Among SEO practitioners, duplicate content has been a major topic that keeps returning. And advice has typically centered on the need to develop unique content for your website. With Google's Panda release, however, there's a need to redefine how we think about unique content.
Previously, the emphasis had been on ensuring that articles not be copies of other articles. The basic reason for this is that the search engines don't want to have a results page that shows the same result over and over again. For example, a results page that looks like this:
Users want to see varying results.
Consider the scenario where a user clicks on the first result, looks at it, and then decides he don't like that result, and then clicks on the second result. Chances are not good that he is going to like that one better, right? If he then clicks on the third result, he will likely scream. The search engines go to great lengths to prevent this from happening (note that I used a specialized query to force duplicate content to happen for the above screen shot).
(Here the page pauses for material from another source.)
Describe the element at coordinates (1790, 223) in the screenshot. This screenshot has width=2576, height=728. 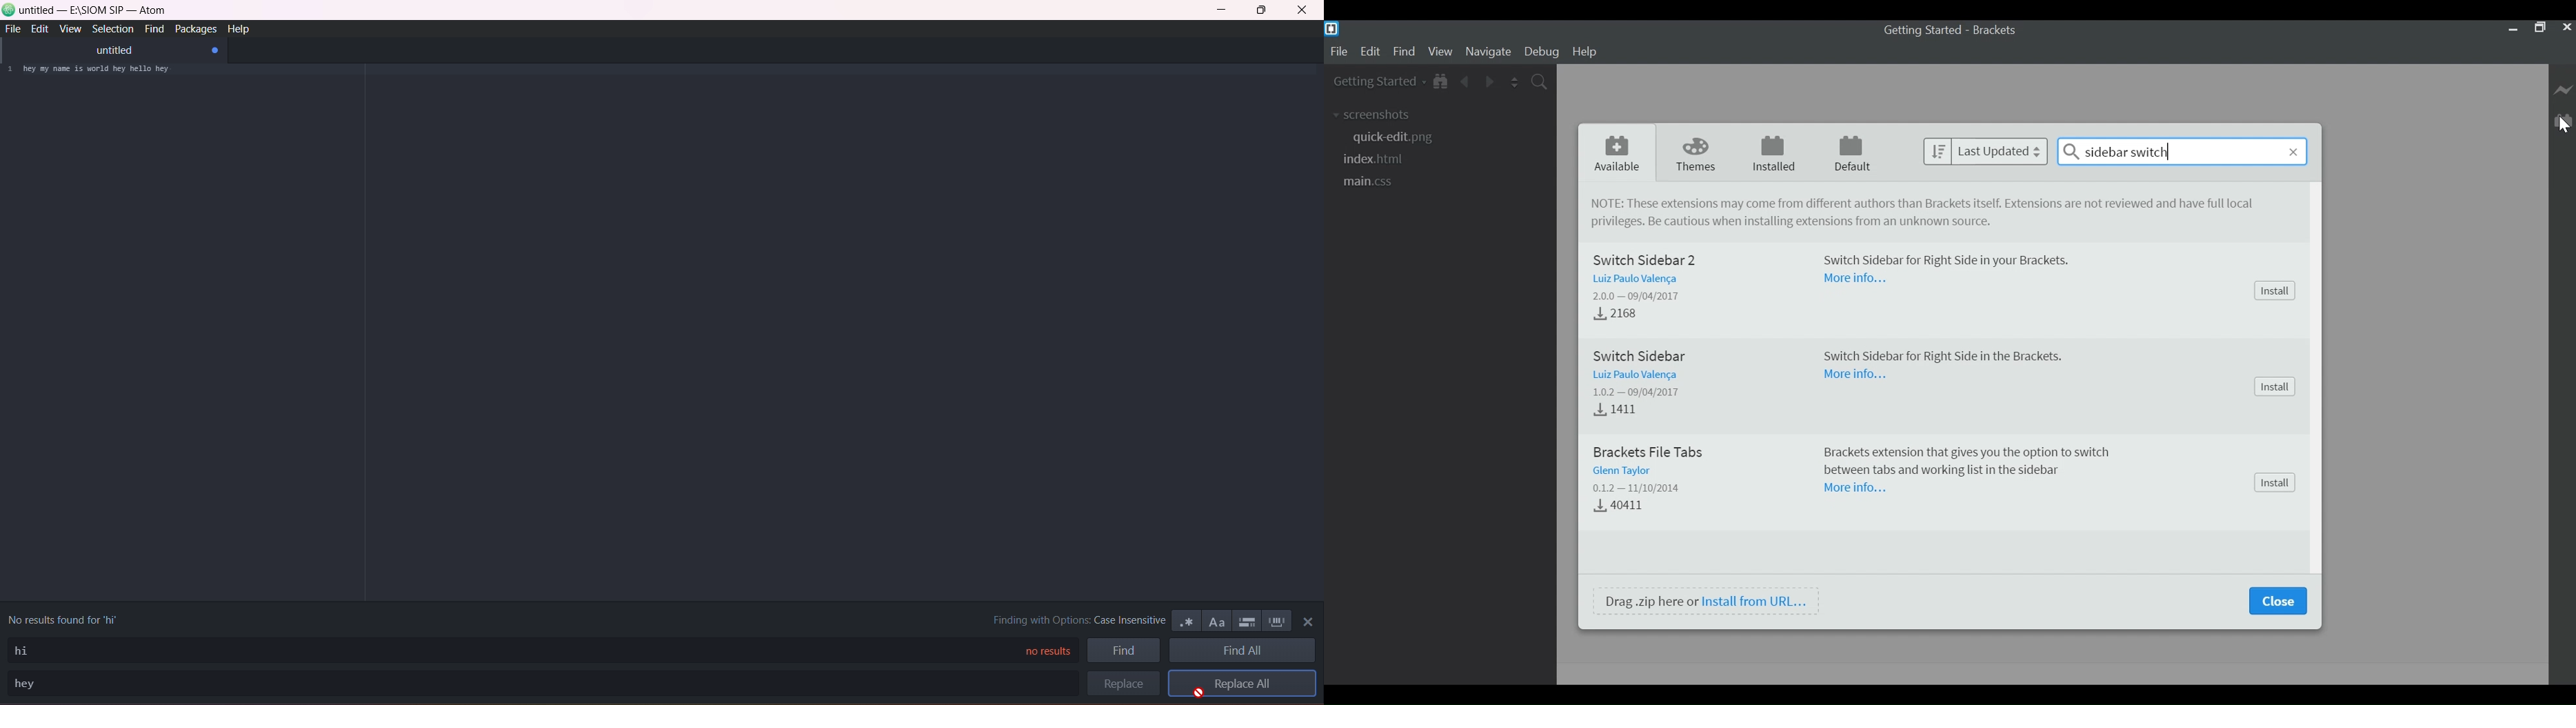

Google's Panda algorithm update hit the world on February 23, 2011. There has been lots of speculation on the algorithms implemented, and the best way to recover from Panda. SEW Associate Editor Danny Goodwin reported on May 19 that a couple of sites were indicating a partial recovery from Panda.
Of particular interest was OneWayFurniture.com. It was using manufacturer's product descriptions for the products it sold. It made three big changes including the following:
Hiring four copywriters to write original, SEO-friendly product descriptions. Websites must decide what keywords they want to rank for, and write copy around those keywords that is unique, topic-focused, well-written, and checked for spelling and grammar.
This seems to indicate that a site with massive duplicate content might get tagged by Panda. However, I sat on the duplicate content panel at SES New York with Google's Tiffany Oberoi, who is a software engineer working on the search quality team, and she was adamant that Panda was not about duplicate content.
In my opinion there are different algorithms running here, one of which is the traditional duplicate content filters that Google uses, and a series of algorithms in Panda targeted at identifying low quality sites. This Panda-based approach may include techniques for identifying content that includes unique new information, not whether or not it is duplicate in nature.
A New Look at Content Quality
Consider a site that has an article about frogs. The meat of the article makes four main points in a bulleted list as follows:
- Frogs are green
- Frogs are not toads
- Frogs like to swim and jump
- Frogs live in water
There are some other sentences, but relatively speaking these are the four major points that the article makes.
Consider a second article on another site that is also about frogs. This article also makes four main observations about frogs in a paragraph like this:
"The habitat of frogs is water, and they are green in color. People sometimes confuse them with toads, however they are quite different. To move around frogs typically jump or swim."
OK, so I'm not an expert on frogs, but the point is that the two articles are different, but offer no distinct value from one another. If a user clicks on the first result (with the bulleted list), does not find what he wants, is he going to be any happier with the second result? Of course not.
So if you're a search quality engineer at Google or Bing, and you can devise an algorithm to detect this type of scenario would you use it? Of course you would. It could really help improve the quality of search, and that is a pretty compelling thing to be able to do.
I can't say whether this type of measurement was used in Panda and that it not really the point of this column. What I've defined here is a search quality problem. It's in the interest of the search engines to address it.
Publishers need to stay very focused on how their websites can offer unique value from their competitors. To give another example, the world does not need 15,200 articles on how to apply for a mortgage:
Deriving value from publishing a website will increasingly depend on delivering unique new value. Saying the same things in different words is simply not enough.
The search engines will figure out how to find the three or four sources that users trust the most, or respond to the best, for queries like "how to apply for a mortgage." These few sites will be shown because of their authority even though they basically make the same points, and everyone else is going to need to substantially differentiate what they have to say to have a shot.